![]() |
Data Explorer |
This Explorer allows to perform various statistical analyses and data mining operations in a very easy and intuitive way. As the name implies, this software aims at exploring data and getting quick insight of the order of magnitude of the observed objects. That's why it does focus on graphical representation and mouse driven operations, unlike the traditional statistical tools cluttered with numerous dialog boxes and lists with five decimal figures. You can, however, have the detailed numbers once your analysis is completed.
Overview |
![]() |
![]() |
Contingency table |
![]() |
![]() |
Weather data |
![]() |
![]() |
The Explorer is written in javascript and built with electron,
Download the latest version for darwin from the release page.
Download the latest version corresponding to your system (32bit or 64bit) from the release page. The application is bundled into a single exe file, thanks to BoxedApp Packer .
Download electron for linux, download the source of the Explorer from the release page, copy the app folder into electron/resources, then run Electron.
At launch time, the Explorer shows a window to choose the dataset to use. You can either drag and drop a file from your computer desktop, or click the clipboard button.

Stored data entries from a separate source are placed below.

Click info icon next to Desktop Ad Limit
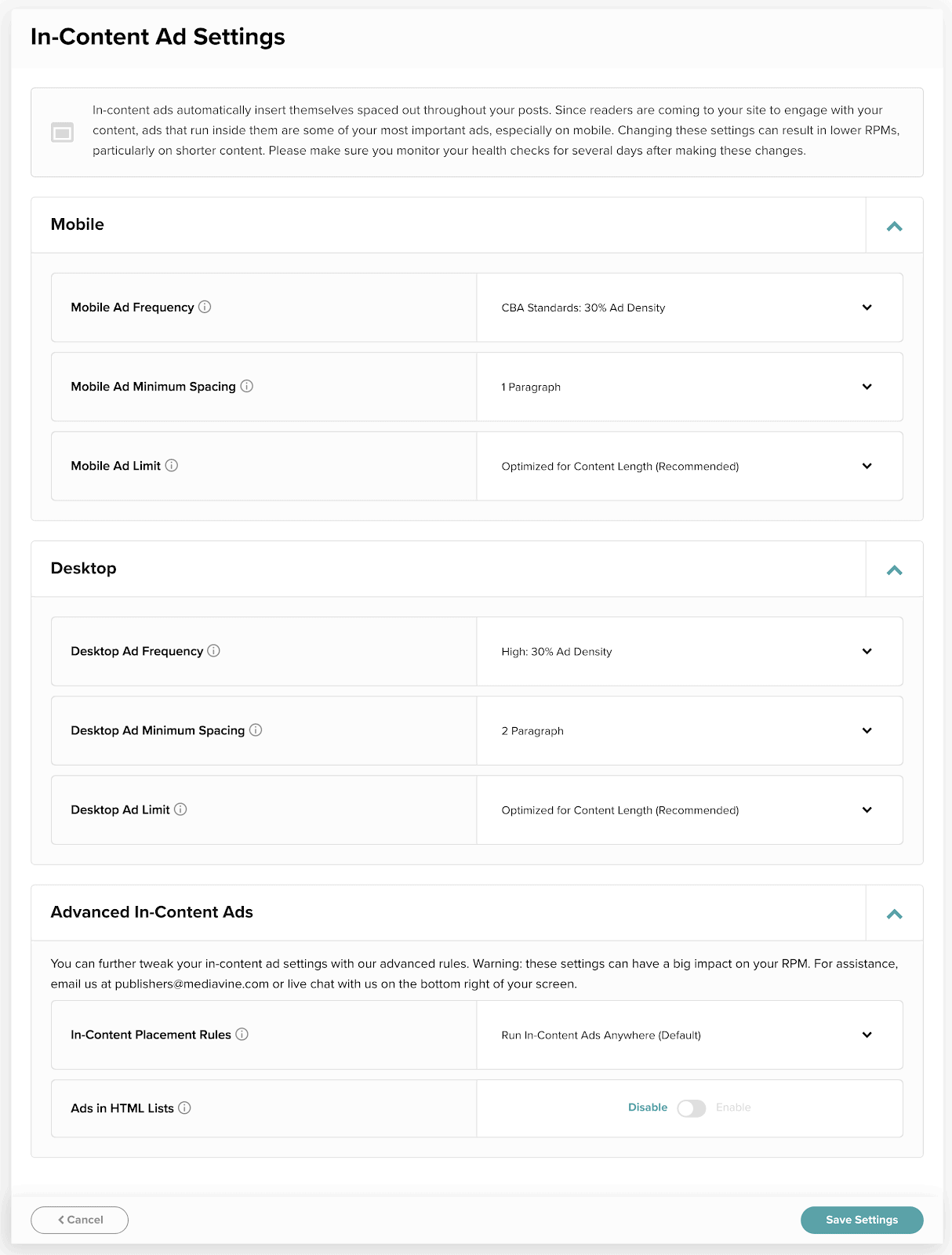The image size is (952, 1255). [x=180, y=809]
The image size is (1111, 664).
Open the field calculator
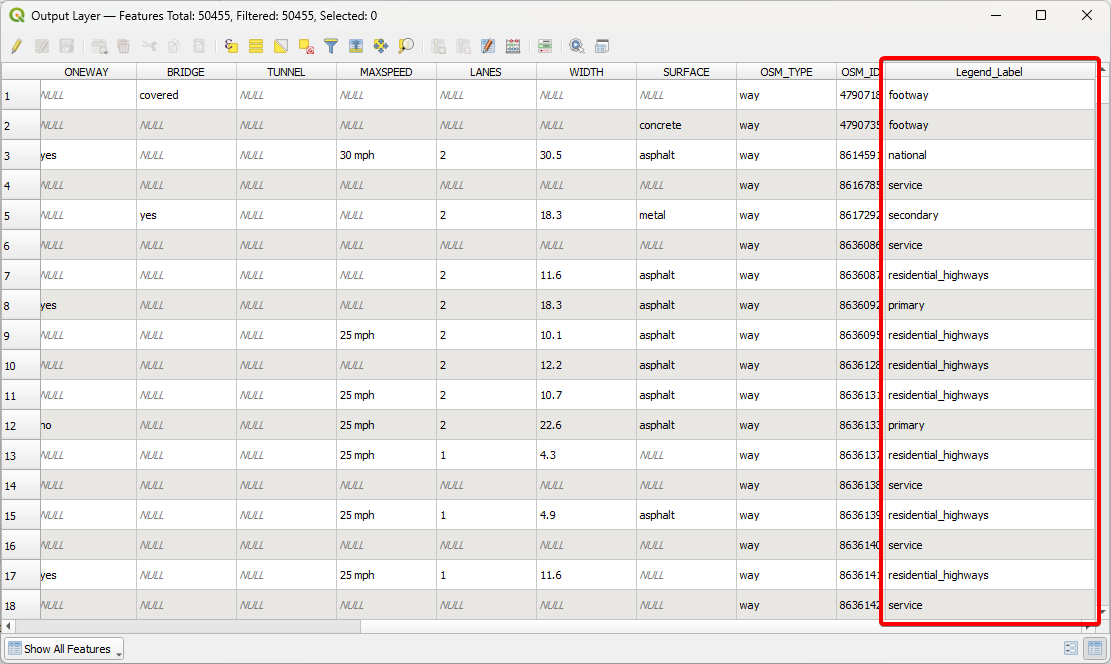512,46
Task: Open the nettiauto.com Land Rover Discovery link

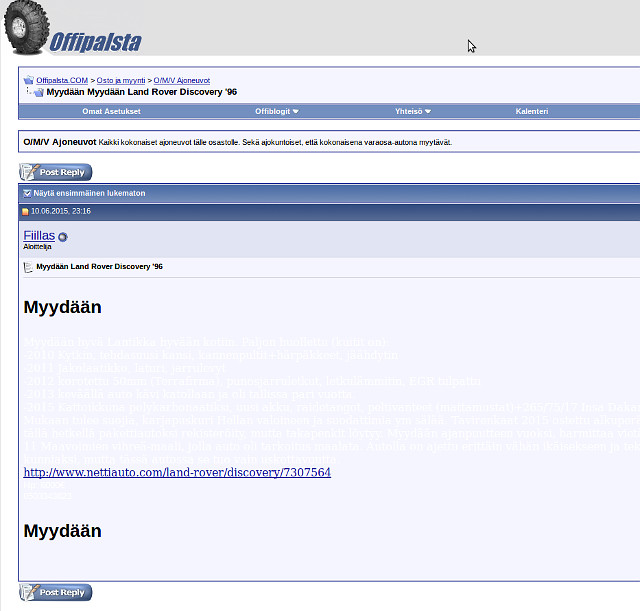Action: pos(177,472)
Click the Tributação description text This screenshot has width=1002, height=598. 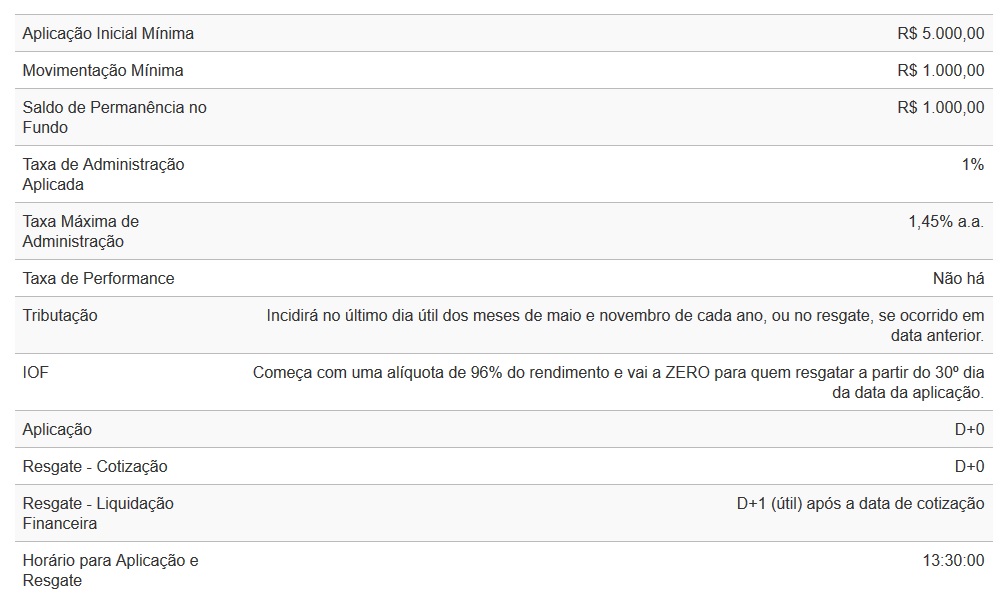pyautogui.click(x=625, y=325)
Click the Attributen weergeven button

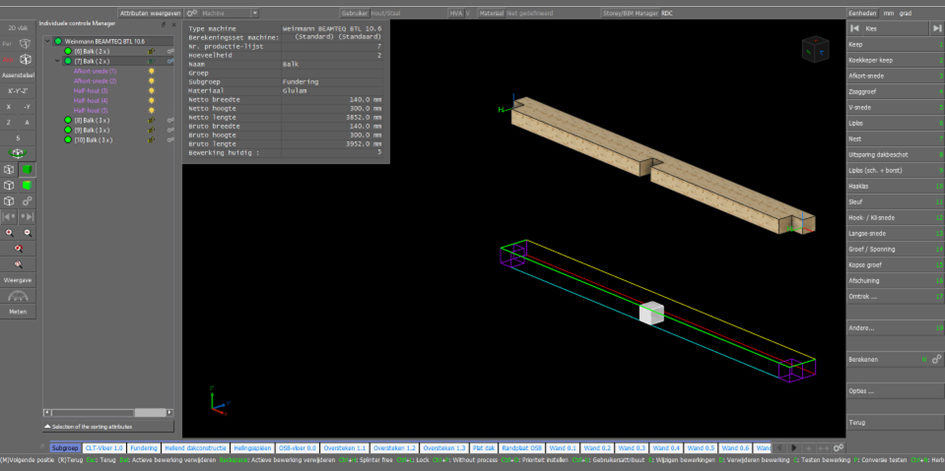[151, 13]
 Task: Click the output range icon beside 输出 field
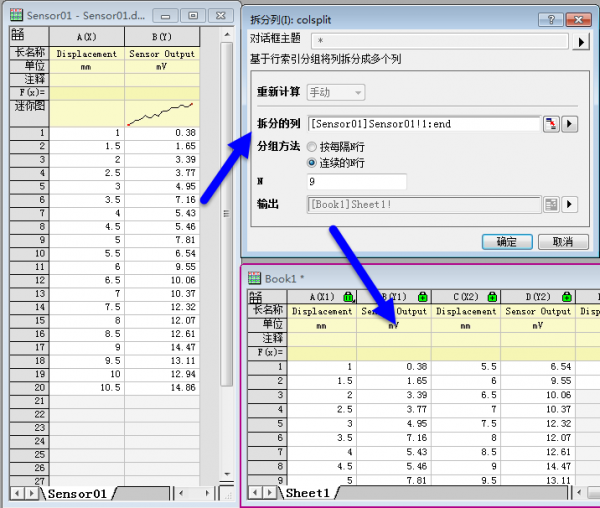point(551,204)
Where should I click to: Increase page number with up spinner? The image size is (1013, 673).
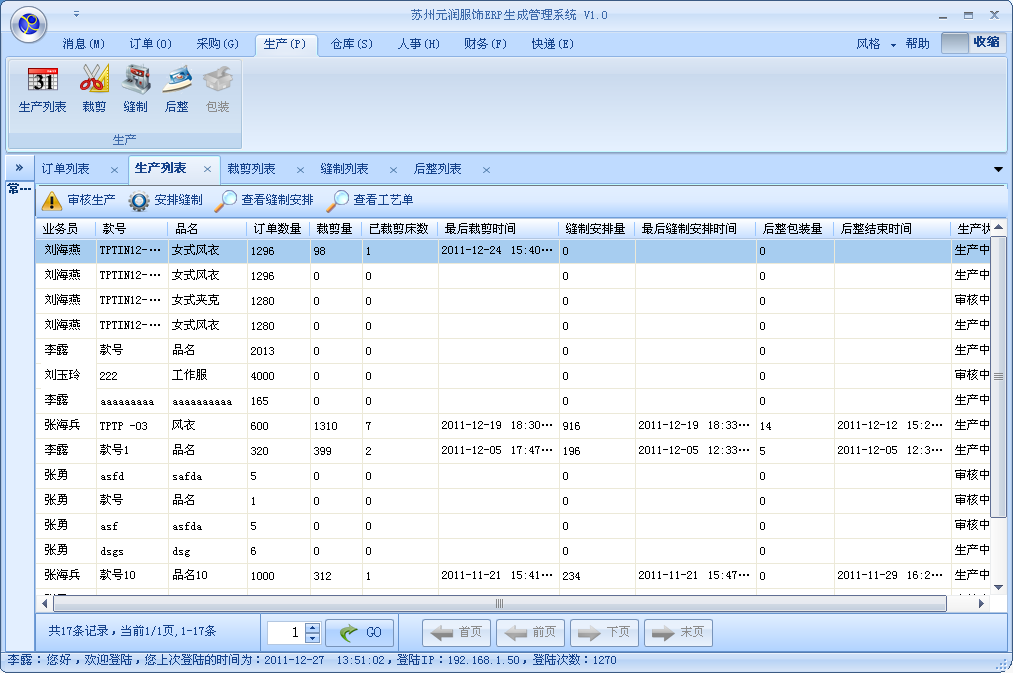[x=313, y=627]
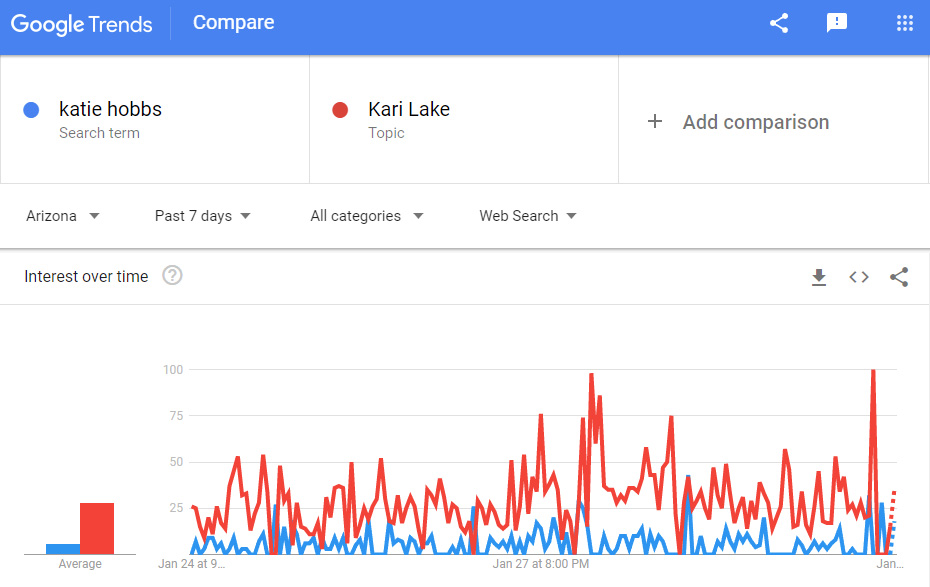
Task: Edit the Kari Lake topic term
Action: click(409, 109)
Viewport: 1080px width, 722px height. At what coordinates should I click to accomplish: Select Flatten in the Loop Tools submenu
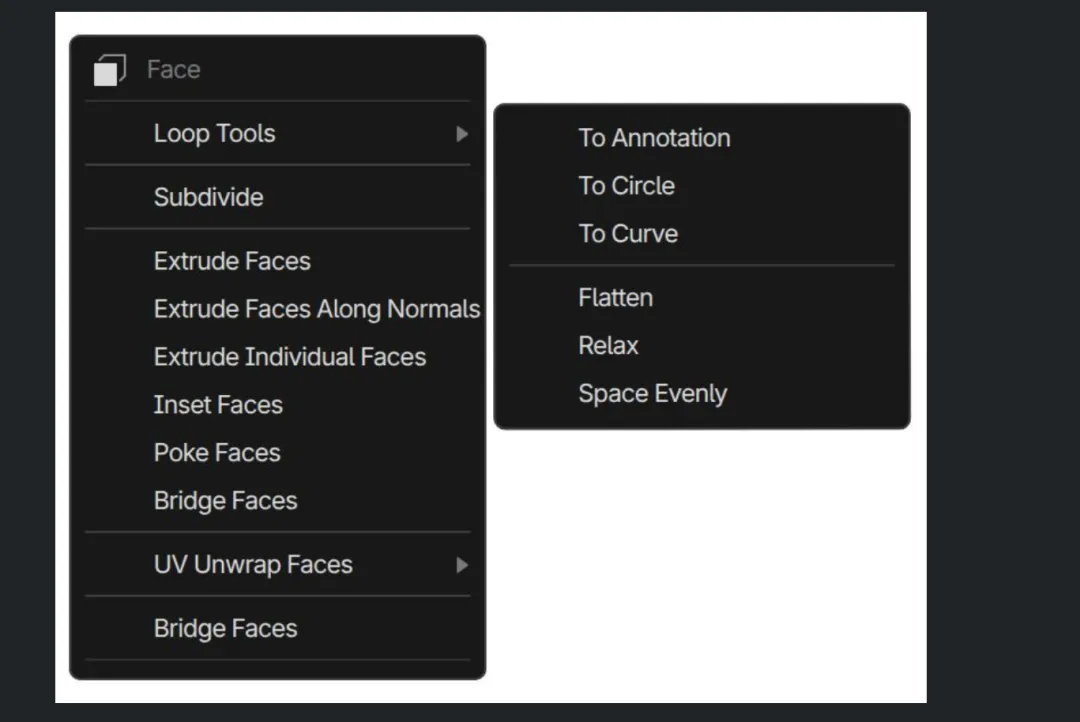coord(615,298)
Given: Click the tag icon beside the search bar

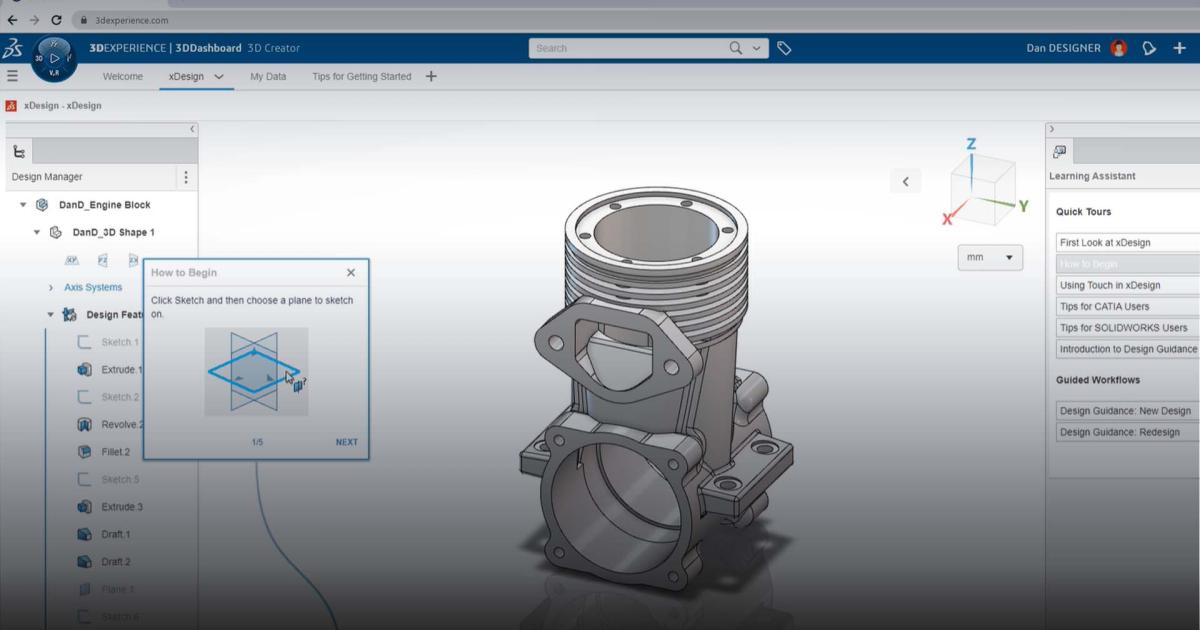Looking at the screenshot, I should [x=786, y=47].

Various file formats are accepted :
Source | File extension | Remarks |
---|---|---|
Access | mdb , accdb | Access 2000 or higher |
ARFF / KEEL | * | No comments at the beginning of the file. The first line must be @relation |
BigQuery | * | A config file with a content like this: BigQuery client_secret:/full/path/to/my_private_key.json query:select * from lookerdata:cdc.project_tycho_reports limit 1000 timeout:60000 |
dBase | dbf | |
Excel | xlsx | The names of the fields are expected at the top of the columns |
JMP | jmp | |
JSON file | * | A JSON array of records |
LIMDEP / NLOGIT | lpj | |
MINITAB | mtw | |
MLwiN | ws | Uncompressed format only |
MongoDB | * | A config file with a content like this: mongodb host:192.168.0.121:27017 database:geo collection:countries query:{cont:{$eq:"EU"},pop:{$gt:50000000}} |
Mysql | * | A config file with a content like this: mysql host:192.168.0.2 user:bob password:secret database:test query:select * from mytable |
Postgres | * | A config file with a content like this: postgres host:192.168.0.2 user:bob password:secret database:test query:select * from mytable or: postgres connection:bob:secret@192.168.0.2/test query:select * from mytable |
R | rdb | Binary format only |
SAS | sas7bdat | Uncompressed format only |
SPLUS | sdd | |
SPSS | sav | Uncompressed format only |
SQL Server | * | A config file with a content like this: mssql host:192.168.0.121 username:bob password:secret query:select * from mytable |
Stata | dta | Stata 8 or higher |
Tabular file | * | The names of the fields are expected on the first line |
Bzip2 file | bz2 | The uncompressed file must be in one of the previous formats |
Gzip file | gz | The uncompressed file must be in one of the previous formats |
Web file | * | Contains the url of the data. The remote file must be in one of the previous formats |
If you click the clipboard button, the data must be in tabular form, with the name of the fields on the first line.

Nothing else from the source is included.